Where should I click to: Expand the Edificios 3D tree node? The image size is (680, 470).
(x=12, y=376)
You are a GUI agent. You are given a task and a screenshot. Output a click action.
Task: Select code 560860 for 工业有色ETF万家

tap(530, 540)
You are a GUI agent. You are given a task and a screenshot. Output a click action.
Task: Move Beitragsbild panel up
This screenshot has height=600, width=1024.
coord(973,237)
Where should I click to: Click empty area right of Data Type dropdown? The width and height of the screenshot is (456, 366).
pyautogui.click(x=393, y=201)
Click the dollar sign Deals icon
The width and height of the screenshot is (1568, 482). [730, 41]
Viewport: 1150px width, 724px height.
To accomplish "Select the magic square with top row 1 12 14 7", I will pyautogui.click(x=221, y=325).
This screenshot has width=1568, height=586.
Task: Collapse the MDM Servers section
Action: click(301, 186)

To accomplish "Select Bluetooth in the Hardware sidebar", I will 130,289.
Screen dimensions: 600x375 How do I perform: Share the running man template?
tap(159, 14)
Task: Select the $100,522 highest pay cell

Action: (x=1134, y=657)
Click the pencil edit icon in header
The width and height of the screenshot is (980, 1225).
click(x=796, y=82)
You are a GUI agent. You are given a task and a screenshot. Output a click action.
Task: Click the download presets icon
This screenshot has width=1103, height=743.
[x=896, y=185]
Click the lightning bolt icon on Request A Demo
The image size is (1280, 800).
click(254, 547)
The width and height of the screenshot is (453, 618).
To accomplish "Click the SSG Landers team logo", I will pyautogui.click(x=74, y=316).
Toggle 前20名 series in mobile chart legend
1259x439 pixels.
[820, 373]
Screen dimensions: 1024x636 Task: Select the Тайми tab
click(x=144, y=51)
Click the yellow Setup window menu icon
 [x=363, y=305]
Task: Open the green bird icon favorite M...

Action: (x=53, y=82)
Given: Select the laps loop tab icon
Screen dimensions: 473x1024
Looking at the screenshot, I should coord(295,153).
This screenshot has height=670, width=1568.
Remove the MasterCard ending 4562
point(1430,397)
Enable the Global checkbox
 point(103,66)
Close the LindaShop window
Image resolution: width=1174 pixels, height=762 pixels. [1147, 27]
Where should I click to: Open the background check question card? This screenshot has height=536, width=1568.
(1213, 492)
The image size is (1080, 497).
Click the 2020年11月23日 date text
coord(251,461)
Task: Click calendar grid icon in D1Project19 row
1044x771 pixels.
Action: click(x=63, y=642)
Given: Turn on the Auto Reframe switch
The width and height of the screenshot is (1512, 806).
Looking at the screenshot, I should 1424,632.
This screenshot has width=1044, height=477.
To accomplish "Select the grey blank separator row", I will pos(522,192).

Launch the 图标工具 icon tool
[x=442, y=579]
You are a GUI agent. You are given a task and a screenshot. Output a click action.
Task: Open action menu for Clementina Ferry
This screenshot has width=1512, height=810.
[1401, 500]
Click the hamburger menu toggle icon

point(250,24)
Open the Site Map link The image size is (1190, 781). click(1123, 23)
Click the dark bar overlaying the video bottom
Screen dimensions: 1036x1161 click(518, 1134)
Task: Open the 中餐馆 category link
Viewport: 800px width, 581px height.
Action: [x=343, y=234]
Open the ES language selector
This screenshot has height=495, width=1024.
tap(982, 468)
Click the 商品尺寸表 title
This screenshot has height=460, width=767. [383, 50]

-=-=-

» Activity
Of the lines above, extract only those from the line with "Enable the Global checkbox" to the line with "Task: Click calendar", both included, exactly as written.

» Your response
Enable the Global checkbox
 point(103,66)
Close the LindaShop window
Image resolution: width=1174 pixels, height=762 pixels. [1147, 27]
Where should I click to: Open the background check question card? This screenshot has height=536, width=1568.
(1213, 492)
The image size is (1080, 497).
Click the 2020年11月23日 date text
coord(251,461)
Task: Click calendar grid icon in D1Project19 row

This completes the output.